「昨日、占い師になってきたんだ」メンタルヘルスの悪化予防や改善につながる職場体験の”効果”
前回記事「全く異なる仕事体験で得る気づき、従業員のエンゲージメントを高める大人の職業体験とは何か?」では、大人の職業体験が従業員エンゲージメントに与える影響について探りました。 【写真】大人の職場体験の中には「占い師」のような仕事もある 職場を離れ、全く異なる環境で新たな仕事を体験することで、従業員は自身の仕事への向き合い方を見つめ直し、エンゲージメントを高めていく。そんな職業体験の効果を、参加者の生の声とともにお伝えしました。 今回は職業体験のもう一つの重要な効果、メンタルヘルスの改善について掘り下げていきたいと思います。 ストレス社会と言われる現代において、従業員のメンタルヘルスの重要性が叫ばれているのはもはや常識です。心の健康は、従業員のパフォーマンスに直結する要因だからです。 実際、メンタルヘルスの悪化は生産性の低下や欠勤率の上昇など、企業にとって大きな損失をもたらします。厚生労働省の「平成30年労働安全衛生調査(実態調査)」によれば、現在の仕事や職業生活に関することで、強いストレスを感じている労働者の割合は58.0%にも上っています。 つまり、日本の労働者の約6割が日々ストレスを感じているということ。このストレスが溜まりに溜まると、バーンアウト(燃え尽き症候群)や、うつ病などメンタルヘルスの不調につながります。 WHO(世界保健機関)の報告書では、メンタルヘルスの改善が生産性の向上につながることが示唆されています。つまりメンタルヘルスへの投資は、従業員の幸福度を高めるだけでなく、企業の業績アップにも直結する重要な施策だということです。ここからも、メンタルヘルスとパフォーマンスの密接な関係が見えてきます。 それでは、現状のメンタルヘルス対策にはどんな課題があるのでしょうか。

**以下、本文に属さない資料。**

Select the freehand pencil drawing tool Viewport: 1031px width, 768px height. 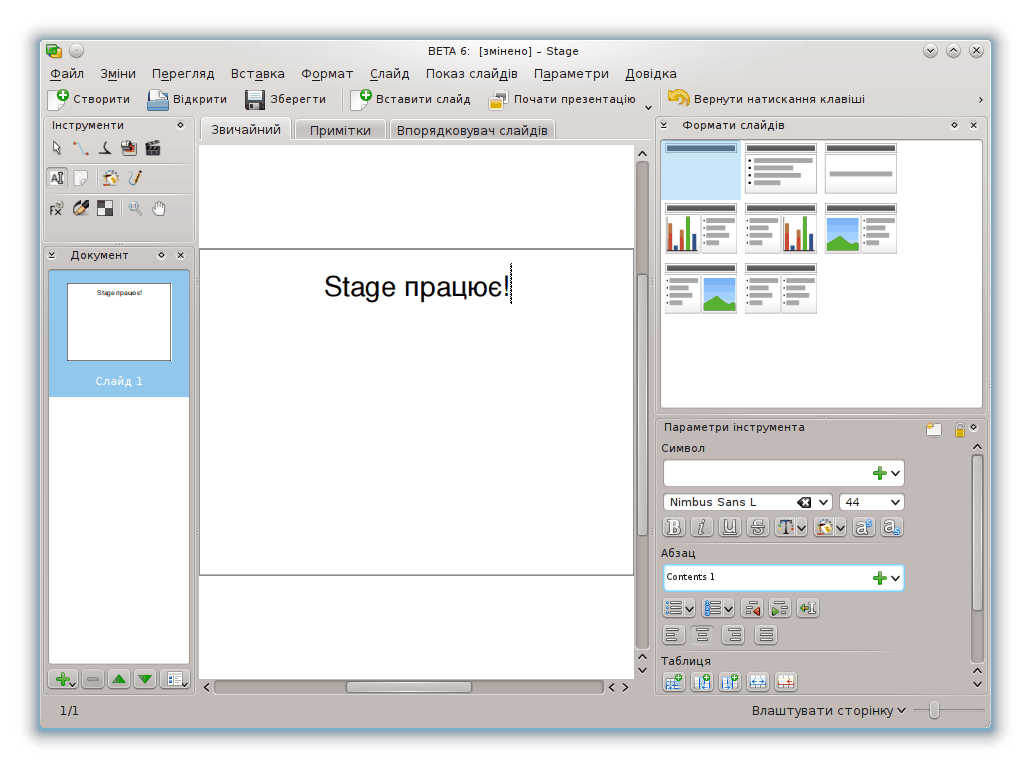(x=134, y=178)
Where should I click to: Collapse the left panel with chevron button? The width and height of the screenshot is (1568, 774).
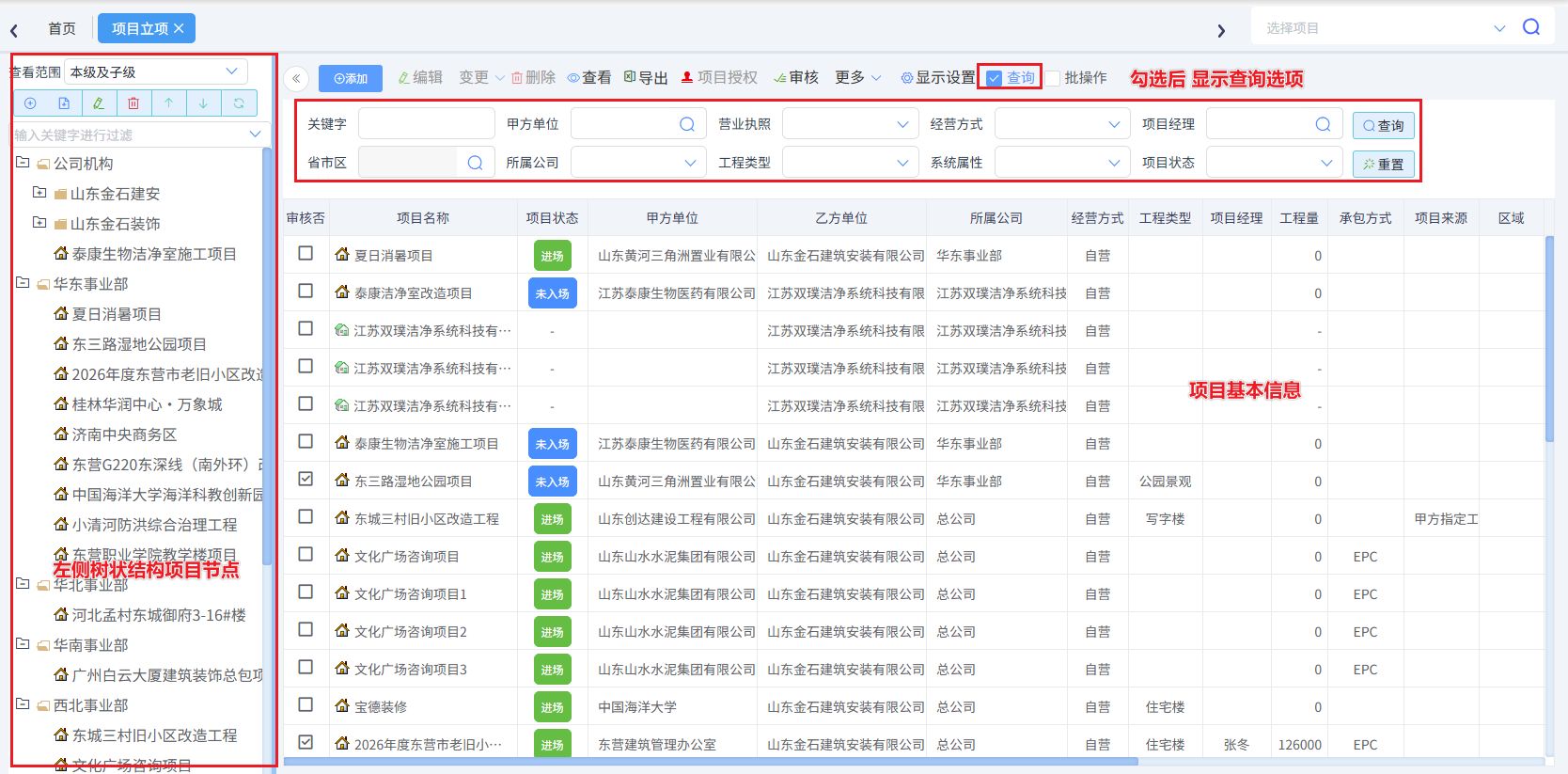(x=296, y=78)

■ カウンセリングや面接指導とは異なる効果 厚生労働省は、2015年12月から従業員数50人以上の事業所でストレスチェックを義務化しています。もちろん、これはメンタルヘルス対策の重要な一歩ですが、ストレスチェックの実施だけでは不十分で、その結果を踏まえた具体的な対策が求められています。 具体的なメンタルヘルス対策として、高ストレス者には医師の面接指導やカウンセリングの受講を勧めるのが一般的です。ただ、こうした施策の場合、「私、何か問題でもあるのかな?」というネガティブな印象を与えることも多く、カウンセリングを受ける側としては、どうしても利用をためらってしまいます。 一方の企業側もストレスチェックの結果を受けて職場環境の改善につなげていきたいところですが、実際、医師の面談やカウンセリング以外に何をしたら良いのか、困っている面もあるように思います。 しかも、いざ社員が利用したいとなっても、業務量を調整したり、人間関係の改善を図ったりすることはなかなか難しいものです。 その中で、もっとポジティブで誰でも気軽に参加できるような施策ということで、大人の職業体験に関心を寄せられ始めています。 カウンセリングや面接指導とは異なり、職業体験には楽しいイメージがあります。「問題があるから参加しないと」ではなく、「新しい経験を積みたいから」「知らない世界を知りたい!」という前向きな動機づけが生まれるのがポイントです。 また、ストレスチェックの結果に関係なく、誰でも参加できるのが特徴です。高ストレスの人だけでなく、普通のストレスレベルの従業員も、職業体験を通じて心身のリフレッシュやモチベーションアップが図れます。 加えて、職業体験にはメンタルヘルスの3つの予防策にも効果があると感じています。ストレスを生まない職場づくり、不調に陥った従業員を早い段階で不調を把握・発見するための取り組み、実際にメンタルの不調になった従業員の治療と休職後の職場復帰──という3つの予防策です。